“Wakey wakey, sleepy dumbassy,” said a blessed, beautiful, annoyingly sharp voice.
“Mrgh,” said Cameron, and in being conscious enough to wish for sleep he knew that he’d already lost. “No.”
“You only have ten minutes.”
“Shit! Why?”
“Because you were so worn down last night you needed the extra time. Up and at ‘em.”
Cameron launched himself upright and into his clothing and into the kitchen and through a piece of toast with a nominal amount of egg attached to it and (resentfully) kissed Sophia’s cheek because she was right and annoying and he ran into the new day with such a jolt of adrenaline and purpose that he forgot his coffee until he’d taken his first step out the door, which made him miss it and nearly fall head over heel down another three more.
Thank fuck the start of his commute had a guardrail.
As it was, there went his left ankle, and there went the morning being smooth. Mournfully he thought of Sophia, but she’d already started on her own workday, left the house by her own set of steps, and her day wouldn’t converge for his for a long ways yet.
“Fuck,” he mumbled, and resigned himself to limping. Luckily his commute were relatively level here, and the steps were broad and smooth. Now and then it became so broad he crossed into public transit and shared shoulder to shoulder space with others, but then their paths diverged and Cameron was on his own little spiral downwards again, sore-footed already before he reached work.
Work, when he found it, was just like usual. Slightly uneven, oddly textured, and with a height between steps that was just barely inconsistent enough that you were never sure if you were imagining it. There were guardrails, and they were worn and thin and if you leaned against them they sagged in places you suspected they shouldn’t.

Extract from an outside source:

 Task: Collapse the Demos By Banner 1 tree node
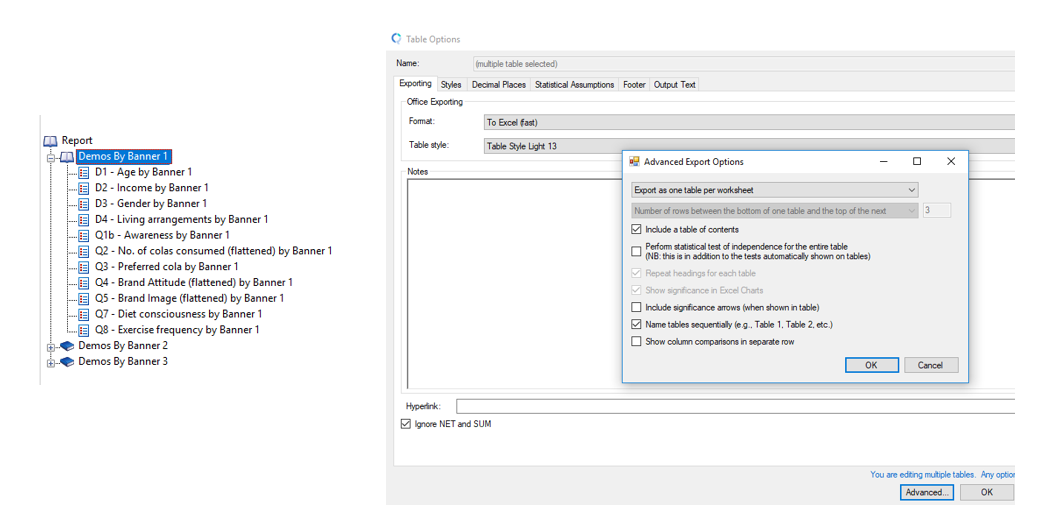click(50, 157)
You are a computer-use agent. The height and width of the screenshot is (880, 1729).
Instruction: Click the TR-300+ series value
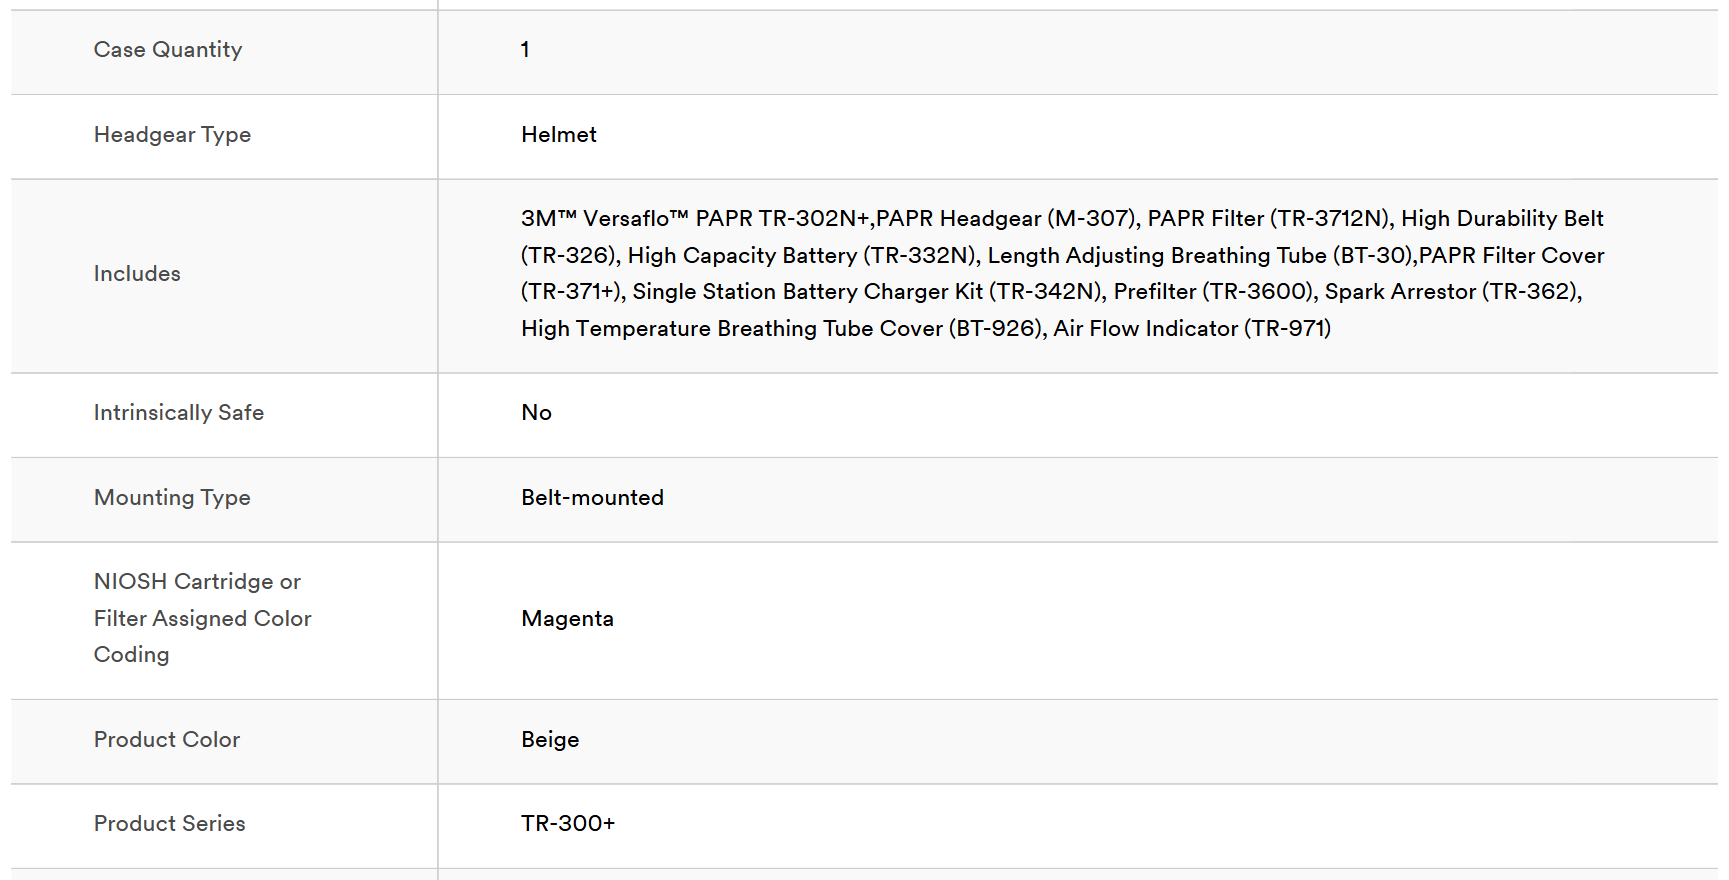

It was a typical white collar job, the kind Cameron’s father had railed against as sucking away his life in meaningless toil. Cameron didn’t disagree but he’d seen what’d happened to most of his friends and his brother Sean, who probably wouldn’t have killed Cameron to take his job but would’ve had to think twice about it first. Sean worked at a Wendy’s, and his steps there were so steep and crumbling that the day was a constant fight not to avoid falling but to avoid sliding.
It could be worse. Cameron and Sophie’s friend Janice wouldn’t say what her job actually was CALLED, but it was functionally a ladder without handholds.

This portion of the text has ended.